THE CHILDREN’S BOOK, by AS Byatt (Chatto and Windus, $38.99). Byatt’s 600-page behemoth covers a wider canvas than anything she has attempted before. Frequently blurring the boundary between realism and fantasy, the book is absorbing, rewarding and, yes, at times exasperating as it tracks more than 20 characters over a 25-year period, culminating in the engulfing calamity of World War I. The number of characters can mean their individual stories get partially swamped, but this is the attendant vice of a narrative virtue: Byatt achieves a symphonic richness of texture here that could not occur in a more finely focused novel.

Given data -
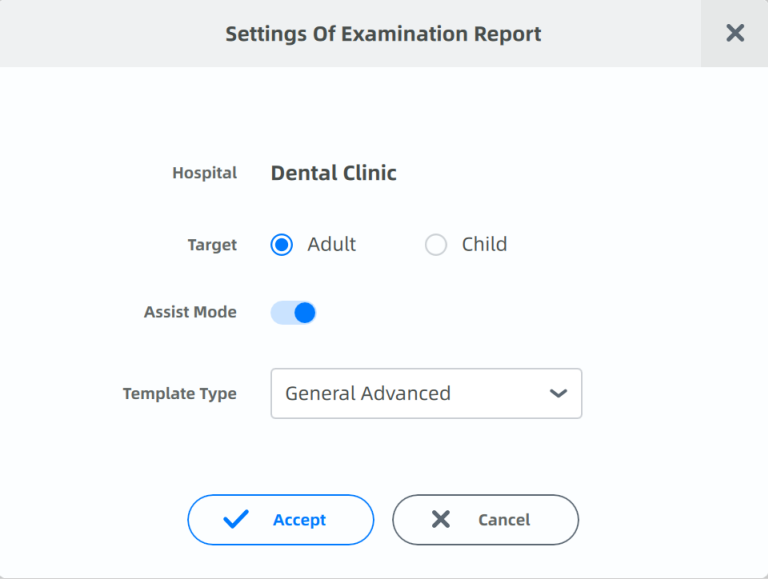Select the Adult target radio button
This screenshot has width=768, height=579.
point(282,244)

Problems to solve -
A. Using only the review of The Children's Book, decide whether each statement agrees with it. Answer yes or no for each, quoting the words of the review that decide it. (i) The novel is 600 pages long. (ii) The novel follows its characters over a 20-year period. (iii) The novel builds toward World War I.
B. From the review of The Children's Book, return the part that opens with the words containing "THE CHILDREN’S BOOK, by" and closes with "finely focused novel.".
The listing above is separate material, unrelated to the review.

Solutions -
A.
(i) Yes: "Byatt’s 600-page behemoth"
(ii) No: "tracks more than 20 characters over a 25-year period"
(iii) Yes: "culminating in the engulfing calamity of World War I"

B.
THE CHILDREN’S BOOK, by AS Byatt (Chatto and Windus, $38.99). Byatt’s 600-page behemoth covers a wider canvas than anything she has attempted before. Frequently blurring the boundary between realism and fantasy, the book is absorbing, rewarding and, yes, at times exasperating as it tracks more than 20 characters over a 25-year period, culminating in the engulfing calamity of World War I. The number of characters can mean their individual stories get partially swamped, but this is the attendant vice of a narrative virtue: Byatt achieves a symphonic richness of texture here that could not occur in a more finely focused novel.